Kapolri Sebut Menikahkan Korban dan Pelaku Kekerasan Seksual Bukan Solusi Tepat
JAKARTA, KOMPAS.com – Kapolri Jenderal Listyo Sigit Prabowo menilai, menikahkan pelaku kekerasan seksual dengan korban bukanlah sebuah langkah yang tepat untuk mengatasi kasus kekerasan seksual.
Sigit mengatakan, harus ada solusi yang lebih tepat untuk menyelesaikan kasus kekerasan seksual ketimbang menikahkan korban dengan pelaku.
“Kadang kala ada protes karena masalah diselesaikan dengan cara dinikahkan. Pertanyaannya, apakah dengan dinikahkan masalah bisa selesai?” kata Kapolri di Jakarta Selatan, Selasa (17/12/2024).
“Ini harus diteliti lebih dalam. Cara seperti itu tidak cocok dan harus disiapkan solusi yang paling pas,” ujar Sigit menegaskan.

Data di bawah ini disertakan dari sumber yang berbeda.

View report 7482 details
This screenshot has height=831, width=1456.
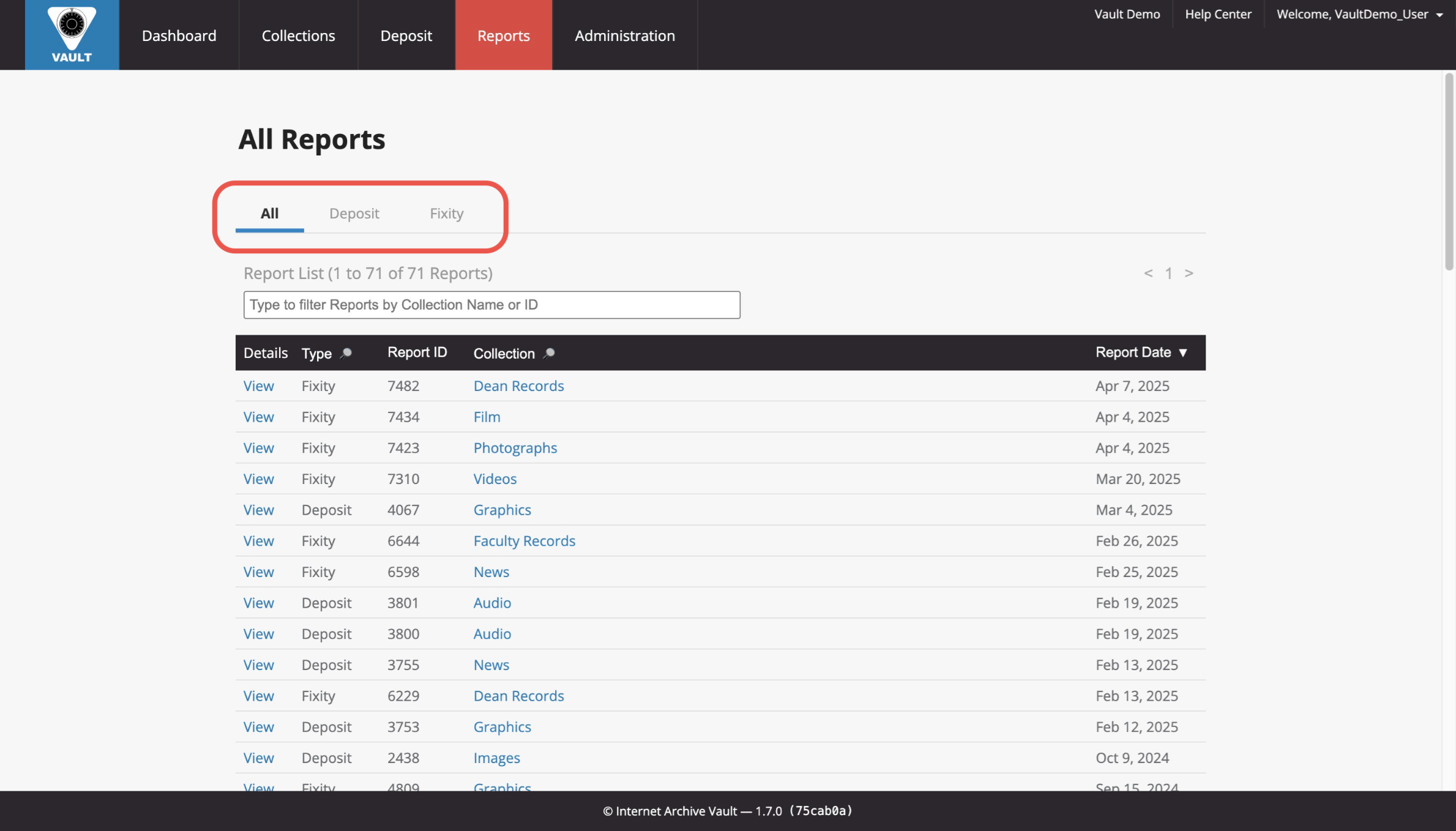(x=258, y=386)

Sigit menekankan, penyelesaian kasus kekerasan harus sesuai dengan harapan korban serta tetap mengedepankan tindakan tegas dan solusi yang tidak menambah masalah baru.
Menurut dia, salah satu solusi yang dapat disiapkan Polri adalah menambah personel polisi wanita (polwan) untuk menangani kasus kekerasan seksual.
“Kehadiran Polwan di lapangan sangat penting, terutama saat situasi kritis. Dengan pendekatan feminisme yang dimiliki Polwan, kehadiran mereka bisa meredam potensi konflik,” kata Sigit.
Di samping itu, Kapolri juga heran mengapa data antara Komnas Perlindungan Perempuan dan Anak dan Subdit PPA/PPO Polri mengalami perbedaan yang signifikan.
Berdasarkan data Komnas Perlindungan Perempuan dan Anak, ada 401.975 kasus kekerasan terhadap perempuan dan 15.120 kasus kekerasan anak selama 5 tahun terakhir.
Sementara, jumlah kasus kekerasan perempuan dan anak yang ditangani Polri hanya berada di kisaran 100.000 kasus.
“Yang ditangani oleh unit Subdit PPA/PPO ada 105.475 kasus kekerasan terhadap perempuan dan anak, di mana tertinggi adalah KDRT, pencabulan, kekerasan fisik dan psikis, persetubuhan, dan pemerkosaan,” kata Sigit.
“Yang ditangani unit kami angkanya jauh lebih kecil. Saya tidak tahu loss-nya di mana atau hilangnya di mana,” ujar dia.